Assuming one is not using an open tuning, a Kite guitar with 6 strings is a little limiting. 7 strings or even 8 is better. Arguably a slightly longer scale, say 26.5-27", is nice because it makes the frets less cramped. Fortunately 7- and 8-string electric guitars often have longer scales anyway. But on the other hand, the Kite guitar's frets are not much tighter than a normal mandolin's, and some feel a longer scale isn't necessary.

While 7- and 8-string electric guitars are plentiful, acoustic ones are rarer. (See Extended range guitar.) One way to get one is to convert a 12-string guitar. The neck will be sufficiently strong and there will be enough tuners. There's fewer strings but more courses, so the string spacing can be very tight. To avoid this, the new fretboard can be wider than the old one. The fretboard overhang can be filled with bondo to create a nice-feeling neck.

Another possibility is to convert a 6-string classical nylon-string to 7 or 8 strings. The fingerboard is wide enough that it may suffice as is. If not, again the new fretboard can be slightly wider. The tension is low enough that an extra string or two won't break the guitar. The 3 holes on each side of the headstock that the tuner pegs go through can be filled and 4 new holes drilled. Or a steel-string-style tuner or two can be added at the top of the headstock.

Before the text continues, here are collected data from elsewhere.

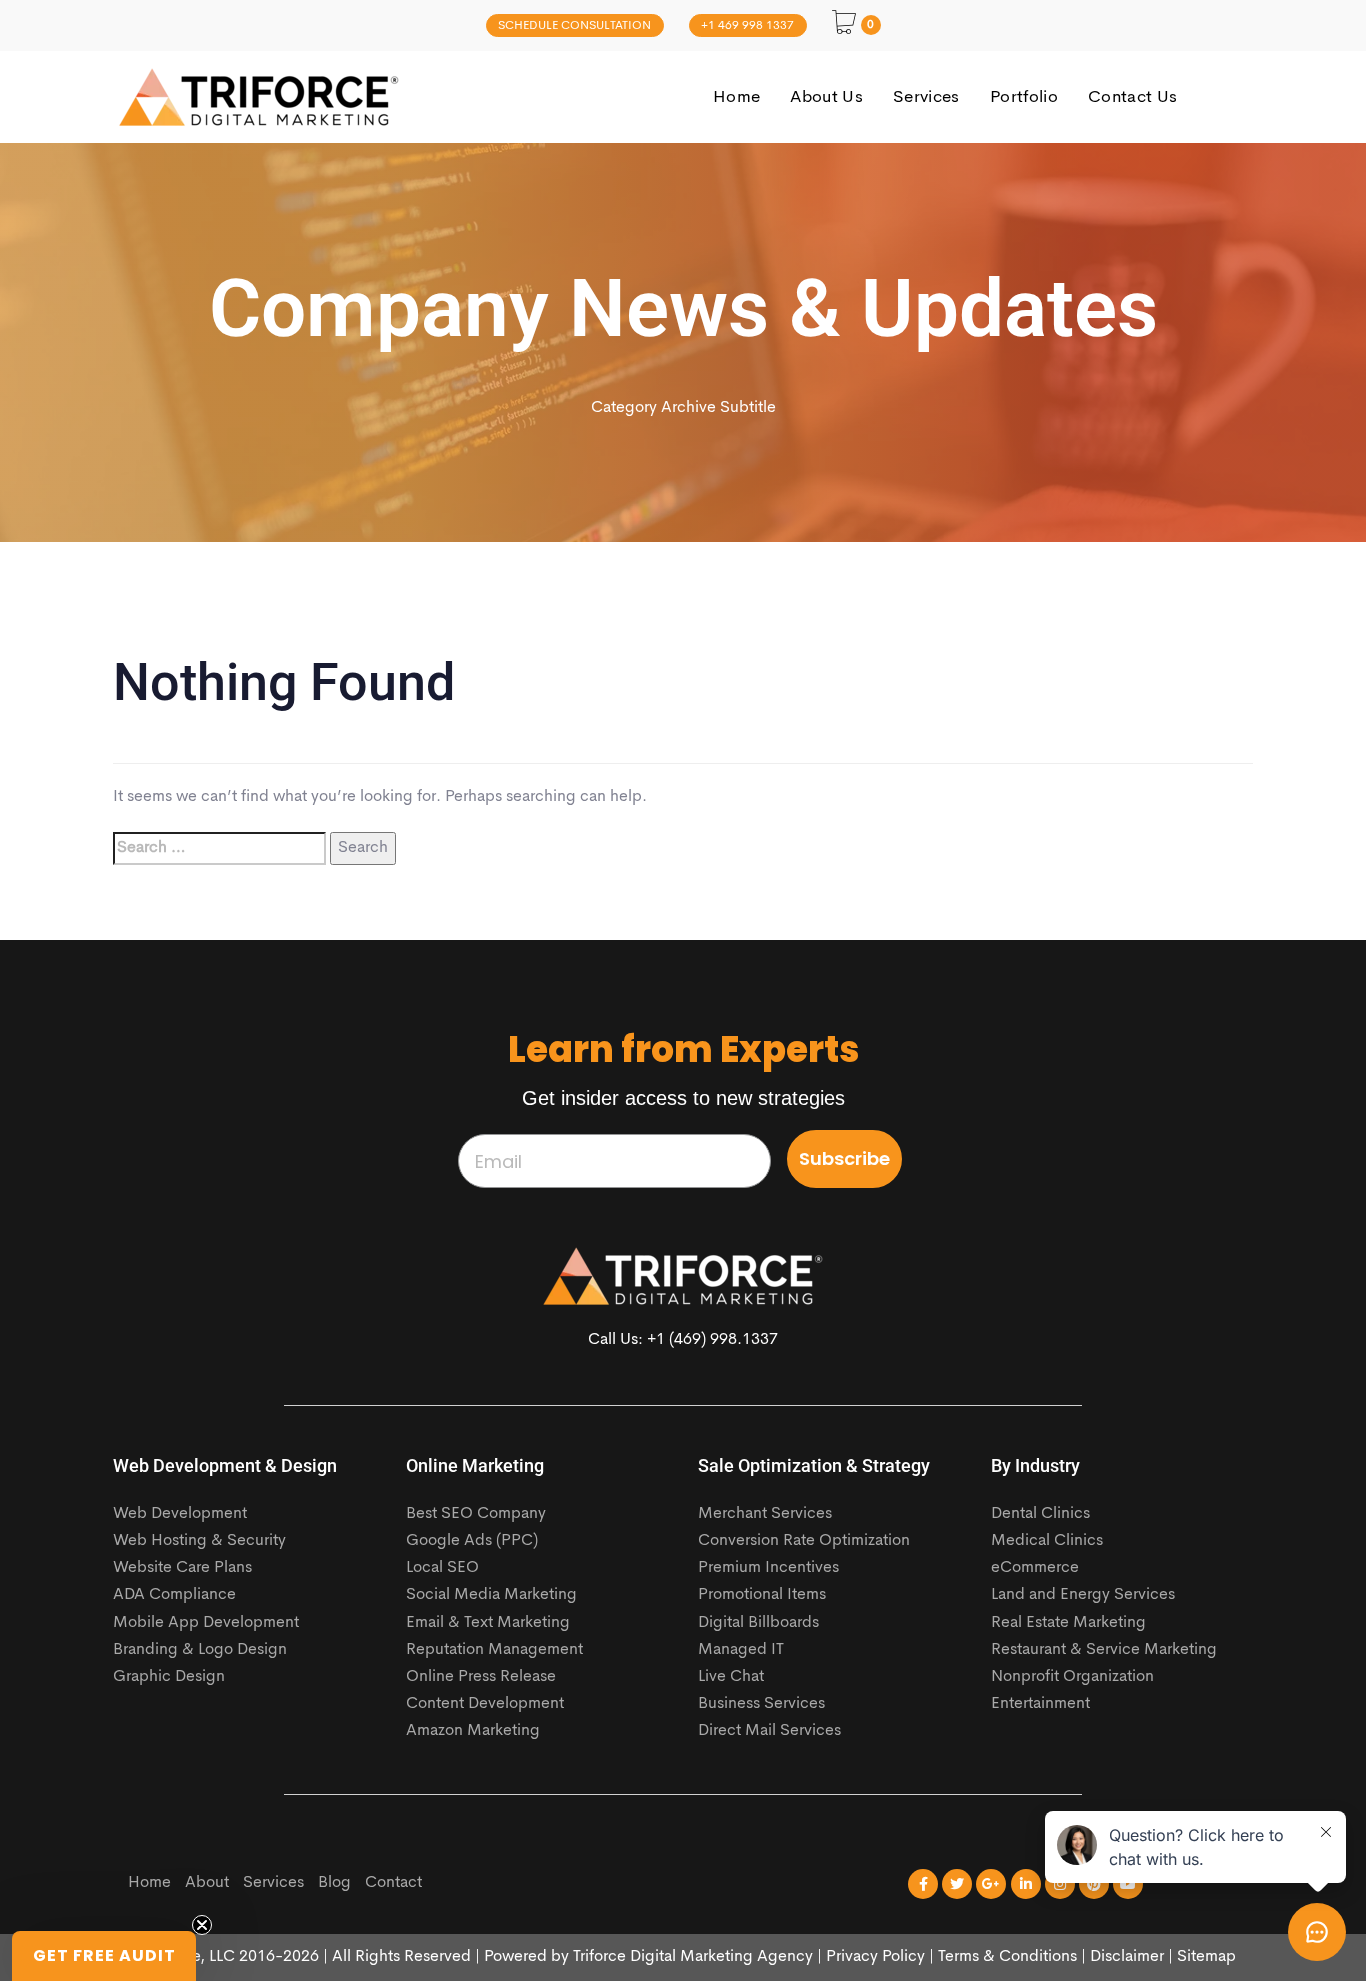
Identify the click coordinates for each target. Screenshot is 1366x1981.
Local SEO (442, 1568)
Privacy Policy (875, 1957)
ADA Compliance (174, 1595)
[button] (104, 1956)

There will need to be new holes in the tie block. They can be drilled at an angle, entering from near the upper edge of the back of the tie block. To help get the precise angle and spacing, one can make a guide block out of a hard wood like maple. This block will have holes drilled into it that line up with where the new holes will be.

Because both the nut and the tie block holes will be replaced, and because the new fretboard can be a little wider or narrower than the old one, one has total control over the string spacing.

Nut width

This is a crucial decision when there are 7 or 8 strings, as too wide a nut is hard on the wrist, but too narrow a nut makes fretting cleanly difficult. Nylon strings need a wider nut not only because the strings themselves are wider, but also because they vibrate more widely than steel strings and need more room. See Extended range guitar#Nut and saddle widths. See also guitarplayerhq.com/7-string-guitar-nut-width.

Number of frets

In any given key, the Kite guitar has multiple "rainbow zones" on the neck. Assuming the tonic falls in the "sweet spot" between the 4th and 11th fret, it takes about 28 frets to provide 2 zones in every key, but it takes the full 41 frets to provide 3 zones. This 3rd zone increases the range the lead guitarist has to solo in by a 5th or so. The highest frets are very tight, but still playable melodically. Chording is very difficult. Having a 41st fret makes intonating the guitar easier, see below. In general, if you can fit in 41 frets, do so.

There is a 'home zone" around the 14th fret that is the rainbow zone when the low open string is the tonic. There is a 2nd home zone around the 28th fret. To get a complete 2nd home zone, one needs about 32 frets. This should be the minimum number of frets even on an acoustic or classical without a cutaway. Fortunately this translates to almost 19 conventional frets, which almost all guitars have.

The fret spacing is 1.7 times tighter than a 12-equal guitar. This chart compares it to the standard fret spacing. The spacing between the nut and the first fret is about the same as the space between the 12-equal 9th and 10th frets. Increasing the overall scale length will widen the spacing.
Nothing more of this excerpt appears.